Our database includes the data shown in Tables 2 and 3. Table 2 shows symptoms and acupoints with their related numbers. Table 3 shows disease case number, name of disease case, corresponding symptoms represented
by symptom number and corresponding acupoints represented by acupoint number. In Table 3, the symptoms and acupoints are represented by their numbers according to Table 2 and the orders of symptom numbers and acupoint numbers are respectively the same
as the symptoms and acupoints appear in texts of AMT prescription. One of the key
factors in applying text data of books and clinical data to actual AMT through machine
learning is symptom. Symptoms are the bridge between patient's condition and text
data. The patient's condition can be accurately described by giving the combination
of symptoms. At the same time, these symptoms can be diagnosed through various medical
technologies. Different from traditional AMT, our method requires the presence or
absence of various symptoms to accurately describe the patient's condition, so our
naming method for symptoms is not exactly the same as that of TCM. Luo [19] gave the classification basis of 399 TCM symptom names by analyzing the attributes
of symptoms. We plan to use these 399 symptom names as the symptom names in our database.
However, 399 symptoms are not enough to accurately describe some diseases. Hence we
have expanded the symptom names to 734 up to now. As to the name of acupoints, 409
acupoints certified by WHO and Ashi acupoint, totally 410 acupoint names are included
in our database. Currently we have collected 3000 diseases cases of acupoints prescriptions
from books [1,20,21]. We choose these three sources as our data materials because they are currently the
only ones we have managed to compile, and we prioritized them due to the credibility
of textbooks. In fact, additional high-quality data sources are essential before proceeding
with further clinical trials.
Fig. 2. Take ``chronic fatigue syndrome'' as an example to illustrate the construction
process of the database. Here the text of this figure is a translation of the Chinese
text on page 845 of reference [1].
3.2 Algorithm selection
We regard the problem of acupoint selection as the problem of determining which acupoints
are used for a series of symptoms. In machine learning, this kind of problem can be
classified as multi-label classification problem and belong to supervised learning.
The combination of symptom numbers is used as features of the model input, while the
combination of acupoint numbers is used as labels of the model output. Meanwhile,
it is obvious that the data type of this study is numeric. Based on the above observations,
this study considers 11 different algorithms as potential candidates. We divide these
11 algorithms into the following 4 categories.

[Rows from a data collection]
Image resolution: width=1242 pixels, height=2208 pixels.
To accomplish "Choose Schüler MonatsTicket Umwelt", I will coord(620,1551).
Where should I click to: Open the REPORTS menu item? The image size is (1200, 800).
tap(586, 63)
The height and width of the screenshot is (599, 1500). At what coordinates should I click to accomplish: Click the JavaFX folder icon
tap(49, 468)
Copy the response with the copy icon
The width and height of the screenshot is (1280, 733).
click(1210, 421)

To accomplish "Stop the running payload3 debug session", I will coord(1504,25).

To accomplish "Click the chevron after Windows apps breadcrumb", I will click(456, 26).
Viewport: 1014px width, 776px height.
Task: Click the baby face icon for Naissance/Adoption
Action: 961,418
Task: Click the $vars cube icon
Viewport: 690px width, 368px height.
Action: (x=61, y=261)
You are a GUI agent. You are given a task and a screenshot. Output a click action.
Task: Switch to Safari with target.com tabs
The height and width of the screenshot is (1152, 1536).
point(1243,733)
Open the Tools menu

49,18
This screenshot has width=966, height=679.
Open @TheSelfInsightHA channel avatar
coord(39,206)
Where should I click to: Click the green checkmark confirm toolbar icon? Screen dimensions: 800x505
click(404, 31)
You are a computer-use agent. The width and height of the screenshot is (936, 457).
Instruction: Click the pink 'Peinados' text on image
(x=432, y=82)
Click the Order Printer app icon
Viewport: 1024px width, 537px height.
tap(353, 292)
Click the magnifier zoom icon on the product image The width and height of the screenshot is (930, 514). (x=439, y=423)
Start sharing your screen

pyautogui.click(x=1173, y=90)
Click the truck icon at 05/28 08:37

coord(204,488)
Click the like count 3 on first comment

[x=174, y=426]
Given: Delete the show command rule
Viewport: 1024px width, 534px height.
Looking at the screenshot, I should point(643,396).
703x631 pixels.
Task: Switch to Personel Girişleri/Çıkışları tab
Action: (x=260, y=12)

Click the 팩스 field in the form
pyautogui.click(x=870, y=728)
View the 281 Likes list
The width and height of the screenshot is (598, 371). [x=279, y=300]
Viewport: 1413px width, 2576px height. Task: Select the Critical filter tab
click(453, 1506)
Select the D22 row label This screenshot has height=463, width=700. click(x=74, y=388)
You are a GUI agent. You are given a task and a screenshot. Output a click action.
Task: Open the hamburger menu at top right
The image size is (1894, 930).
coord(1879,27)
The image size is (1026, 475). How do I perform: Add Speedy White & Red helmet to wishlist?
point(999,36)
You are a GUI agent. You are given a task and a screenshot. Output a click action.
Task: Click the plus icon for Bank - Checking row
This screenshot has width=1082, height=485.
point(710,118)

What to do —
1) Answer these questions using the acupoint selection passage:
(a) To how many symptom names has the database been expanded so far?
(b) How many acupoint names does the database include in total?
(c) How many algorithms does the study consider as potential candidates?
2) Copy everything in the acupoint selection passage from "3.2 Algorithm selection" down to "to supervised learning.", but swap "supervised learning" for "semi-supervised learning".
The rows have no connection to the acupoint selection passage.

Replies —
1)
(a) 734
(b) 410
(c) 11

2)
3.2 Algorithm selection
We regard the problem of acupoint selection as the problem of determining which acupoints
are used for a series of symptoms. In machine learning, this kind of problem can be
classified as multi-label classification problem and belong to semi-supervised learning.